Un nuevo reto viral volvió a generar preocupación entre familias y especialistas. Se trata de un desafío que circula entre adolescentes y que consiste en desaparecer durante 48 horas sin mantener contacto con familiares ni personas conocidas, una práctica que puede activar denuncias, búsquedas y situaciones de alto riesgo.
La licenciada en Psicología Lorena Boschetti explicó, en diálogo con ((La 97)) Radio Fueguina, que “es un desafío que circula desde hace bastante tiempo en redes sociales, aunque cada tanto vuelve a aparecer con fuerza”.
La profesional señaló que, aunque para los adultos este tipo de conductas “nos pueden parecer absurdas”, durante la adolescencia la necesidad de ser vistos, reconocidos o validados por los pares “adquiere otra dimensión”.
En ese sentido, advirtió que las familias no deben minimizar la situación ni demorar la intervención ante una desaparición. Según remarcó, “de ninguna manera, aún sabiendo que puede tratarse de un desafío viral, podemos demorar la búsqueda”.
Boschetti también alertó sobre los riesgos concretos a los que pueden quedar expuestos los adolescentes al participar de este tipo de prácticas. “Los chicos se exponen”, sostuvo, y agregó que “hay abusadores o personas que pueden aprovechar esa vulnerabilidad, y convencerlos de sumarse al desafío, generando una situación de verdadero peligro”.
La psicóloga explicó que estos retos responden a una lógica similar a la de otros desafíos virales, donde los adolescentes “se desafían entre ellos a realizar determinadas prácticas que resultan llamativas” y, de esa manera, “van subiendo la vara para ver quién llega más lejos, quién consigue mayor repercusión o quién logra destacarse” dentro del grupo de pares.
Al referirse al impacto que puede generar la movilización de familias, fuerzas de seguridad y comunidad, Boschetti aclaró que no siempre se trata de una falta de comprensión sobre la gravedad del hecho.

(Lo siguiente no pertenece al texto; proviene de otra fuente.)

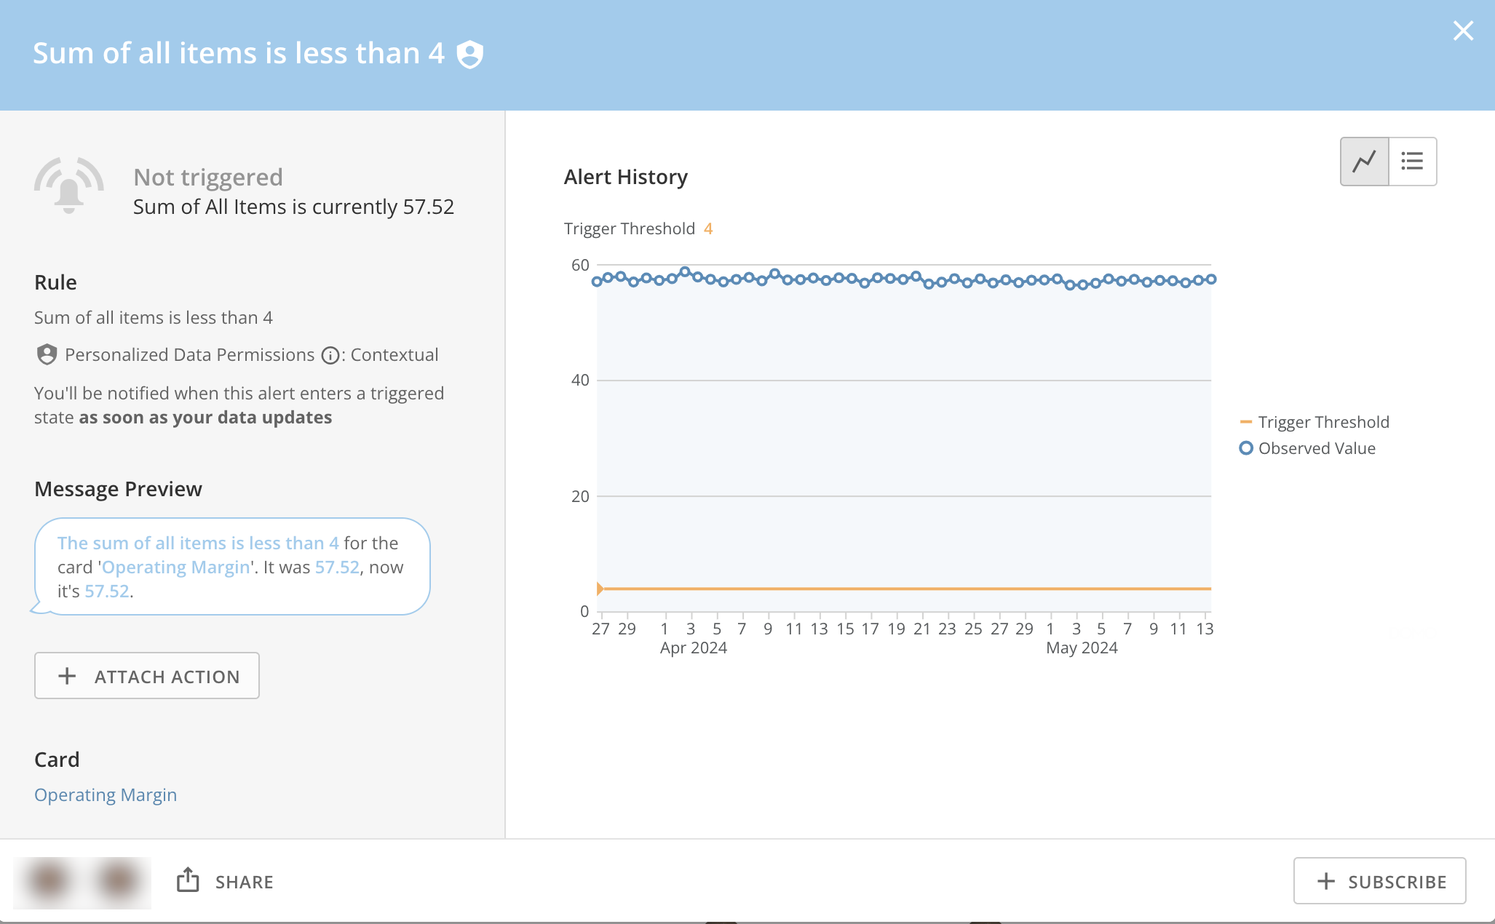Click the share arrow icon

Según indicó, durante la adolescencia “el cerebro funciona de una manera diferente al momento de tomar decisiones” y “muchas veces pesa más la presión social de los pares”.

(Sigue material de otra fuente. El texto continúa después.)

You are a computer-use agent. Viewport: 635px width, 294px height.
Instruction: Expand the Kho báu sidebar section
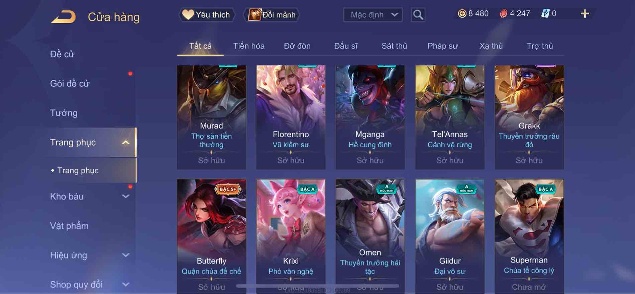click(x=125, y=197)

“No se puede pensar a un adolescente como si tuviera un cerebro adulto, porque todavía está atravesando un proceso de maduración”, explicó, al señalar que esa etapa puede derivar en conductas difíciles de comprender desde una mirada adulta.
La especialista relacionó este fenómeno con otros desafíos que también se potencian en redes sociales y sostuvo que “lo que está detrás de estas conductas es una lógica que siempre existió: acciones que son reforzadas por los pares y que permiten a quien las realiza sentirse visto o reconocido”.

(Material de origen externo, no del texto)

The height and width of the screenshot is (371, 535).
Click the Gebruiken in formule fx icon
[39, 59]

En ese marco, advirtió que la intensidad de los retos “va subiendo” y que pueden aparecer conductas cada vez más violentas o riesgosas, en un contexto donde muchos adolescentes consumen contenidos desde edades tempranas en videojuegos, televisión y redes sociales, “en particular”, a través de TikTok.
Boschetti remarcó que el acceso a redes sociales cumple un rol clave en la difusión de estos desafíos. “Si un chico no tiene acceso a las redes sociales, es mucho menos probable que llegue a determinados desafíos”, indicó, y recordó que en otros países se avanzó con limitaciones al uso de redes por parte de menores para intentar protegerlos.
La profesional también explicó que las redes sociales activan sistemas de recompensa vinculados al reconocimiento y al status. En ese sentido, señaló que la necesidad de obtener una respuesta de los demás “puede convertirse en un incentivo muy fuerte”.
Frente a este escenario, consideró fundamental fortalecer la difusión, la prevención y la conciencia pública. Además, advirtió que el consumo permanente de redes puede estar asociado a “una menor tolerancia a la frustración y una búsqueda constante de estímulos rápidos”, lo que puede afectar la atención, la concentración y la capacidad de sostener actividades más largas, como la lectura.
“Tenemos que seguir hablando de estas cuestiones a través de las organizaciones y de todos los espacios posibles”, sostuvo Boschetti, al remarcar que los adultos “tenemos la responsabilidad de cuidar a esta generación”.
Finalmente, la psicóloga planteó que los retos virales “son modas” que cambian con el tiempo, aunque los mecanismos que los sostienen suelen repetirse. Por eso, insistió en la importancia de dejar de lado una mirada únicamente sancionatoria y construir espacios de diálogo.
En esa línea, señaló que es necesario correrse “un poco del lugar de sermonear y empezar a escuchar”, especialmente porque desde la adolescencia la opinión de los pares comienza a tener un peso cada vez mayor. “Solo de esa manera podremos conocer qué les está pasando y detectar cuándo pueden encontrarse frente a una situación de peligro”, concluyó.